Pigment

by tiamatv



Category: Supernatural
Genre: Canon Compliant, Crafts, Fluff, Gen, Hobbies, M/M, Men of Letters Bunker (Supernatural), Painting
Language: English
Status: Completed
Published: 2020-06-26
Updated: 2020-06-26
Packaged: 2021-03-03 19:55:59
Rating: General Audiences
Warnings: No Archive Warnings Apply
Chapters: 1
Words: 1,573
Publisher: archiveofourown.org
Story URL: https://archiveofourown.org/works/24921169
Author URL: https://archiveofourown.org/users/tiamatv/pseuds/tiamatv
Summary: Dean wasn’t ashamed of what he was doing or anything. He didn’t think he had any reason to be, hell. So what if he liked to spend a little of his downtime just putting little blobs of paint inside neat little lines?
Relationships: Castiel/Dean Winchester
Comments: 31
Kudos: 149
Collections: The Destiel Fan Survey Favs Collection





	Pigment

**Author's Note:**

  * For [DameJ](https://archiveofourown.org/users/DameJ/gifts).

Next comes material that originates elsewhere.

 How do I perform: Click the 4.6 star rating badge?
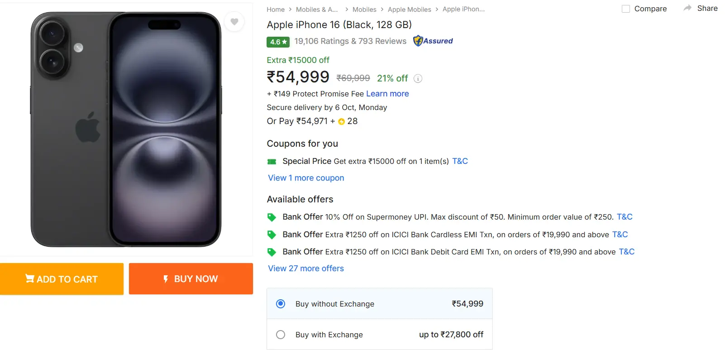(277, 42)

> This is what happens when someone gives me a lovely, lovely comment that is just chock full of warm fluffy plotbunnies! [DameJ,](https://archiveofourown.org/users/DameJ/pseuds/DameJ) your ideas put such the hugest smile on my face, and I just had to write something. I only wish I could have gotten the trains in, but these boys decided to monopolize the scene...
> 
> Completely innocent, unbetaed, and you're going to have to squint pretty hard to see the Destiel, but I hope you like this tiny little bit of fluff!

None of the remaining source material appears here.